Un creasing mesh for minimal surface

Glad you’ve got it working now. Just getting a smooth tensile mesh for a boundary like this should be as simple as applying zero length springs and not require other forces:


simple_tensile.gh (16.1 KB)

My earlier comments were specifically about actual minimal surfaces which have zero mean curvature (as approximated by soap films). Shapes found with meshes of zero length springs like shown above will generally not be strictly minimal. They will still be all in tension though, with negative Gaussian curvature everywhere, and can be built as tensile membranes - its just that the tensions will not be identical in all directions (which isn’t usually a bad thing).
Indeed, most built membrane structures are not actually minimal, and sticking strictly to zero mean curvature surfaces can often be a bit restrictive, as you cannot adjust the shape by changing relative warp/weft tensions, and for some boundaries the true minimal surface will even split into separate parts.

That said - finding surfaces which are truly minimal can be interesting and useful for various reasons, and it is possible to do this in Kangaroo using the SoapFilm element.
Because the soap film element by its nature has no in-plane stiffness, you generally need something else to control the movement of the points tangential to the surface. For shapes which stay fairly close to one plane this can be as simple as restricting the movement of the points to a single axis with the AnchorXYZ goal.
For something like the example above though, that won’t work well, as the sides are close to vertical while the middle is horizontal.

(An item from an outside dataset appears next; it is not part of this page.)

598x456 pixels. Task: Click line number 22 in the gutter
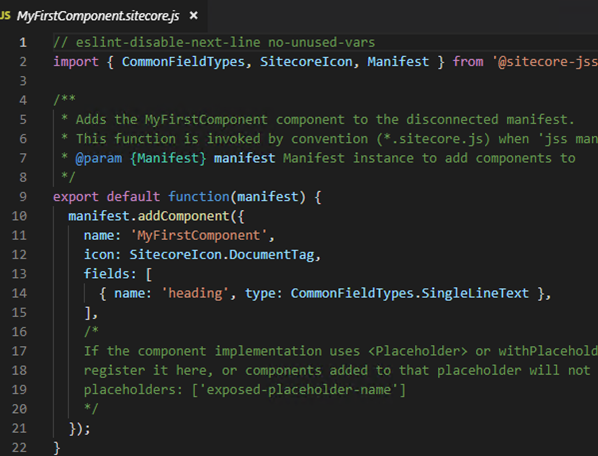click(19, 447)
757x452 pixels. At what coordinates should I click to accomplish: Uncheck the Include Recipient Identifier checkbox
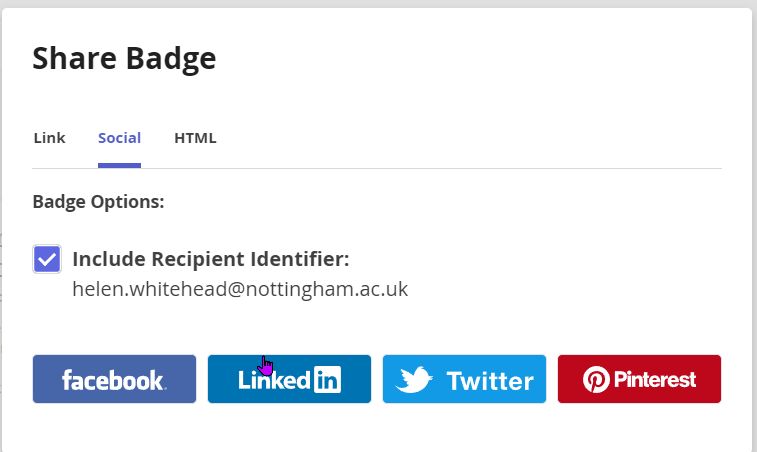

So here you might want to use the TangentialSmooth goal, which works to keep the mesh well spaced without interfering with the surface shape. As mentioned in my earlier post - I found the current release has a bug in the way the TangentialSmooth component is initialized (it wasn’t properly sorting the vertices before creating the goal). Sorry I didn’t post this fix earlier - here’s a file showing the corrected TSmooth in action:

tangentialsmooth_example.gh (24.7 KB)


As you see, it gets a lot flatter in the middle than the springs version, and this is what a real soap film would do on this boundary.

However, even with the tangential smoothing working, one can still sometimes run into problems finding minimal surfaces when the shape has to change significantly from the initial input shape, because even if the triangles started out well shaped, as it changes they may become very elongated, which makes the soapfilm calculation less accurate. The tangential smoothing can improve the spacing, but without changing the mesh topology, it is sometimes not possible to keep well shaped triangles as the surface evolves.
So to this end, the next release of Kangaroo includes a new LiveSoap goal, which can update the mesh topology while relaxing, and this gives accurate minimal surfaces (checked against results from Surface Evolver) even if the relaxed shape is wildly different from the starting one.